Implementation of neoantigen vaccines in pilot clinical trial. (A) Trial overview and timeline for patient FLNA-04 (see supplemental Figures 11 and 12 for more detailed versions). (B) The table lists all variants that were predicted to result in high-quality neoantigen vaccine candidates along with corresponding HLA allele, selection criteria, long peptide sequence submitted, synthesis success status, and vaccination pool (supplemental Tables 11 and 12). Short epitope sequences that binding predictions were based on are bolded within the long peptide sequences submitted column. (C) Peptide stabilization of selected candidate neoantigens.
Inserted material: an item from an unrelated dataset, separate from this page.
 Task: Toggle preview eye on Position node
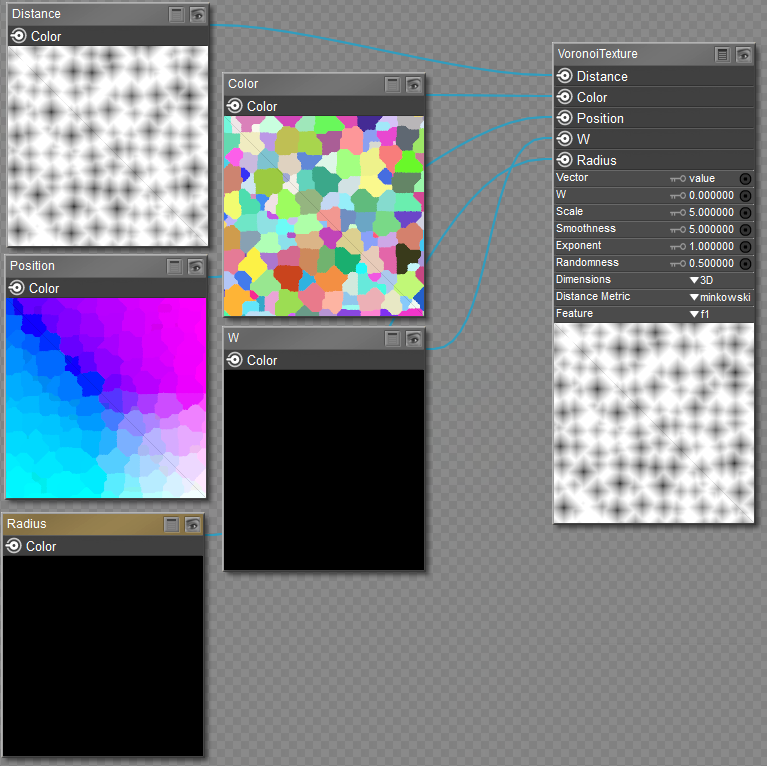click(195, 267)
Various concentrations of peptides were incubated overnight with ICP-47 expressing (TAP deficient) B-cell line expressing HLA A∗68:01 heavy chain, washed and then stained with W6/32 APC. Mean fluorescence intensity (MFI) of cells pulsed with decreasing peptide concentrations were compared with no peptide pulsed control cells to validate predicted peptide stabilization of MHC class I molecule. (D) PBMCs from C6 apheresis were pulsed with vaccinating peptides and cultured for 12 days in vitro and then challenged with predicted short peptides overnight on IFN-γ–coated ELISPOT plates. (E) Bar graph shows triplicate value SPUs per million PBMCs from D12 culture. (F) An example positive antigen-specific CTL enrichment detected by peptide loaded tetramers stained with tetramer PE and tetramer APC gated on live, CD3/CD8DP CTL from D12 CTL. (G) Antigen-specific CTL from D12 cultures were challenged with artificial APCs pulsed with specific peptides, incubated for 6 hours, and then IFN-γ or TNF–expressing CD3/CD8 DP cells were detected by FACS. APC, antigen-presenting cells; CTL, cytotoxic T lymphocyte; D12, day 12; EOT, end of treatment; FACS, fluorescence-activated cell sorting; MT, mutant; PE, phycoerythrin; PET/CT, positron emission tomography-computed tomography; TAP, transporter associated with antigen processing; TNF, tumor necrosis factor; Tx, treatment.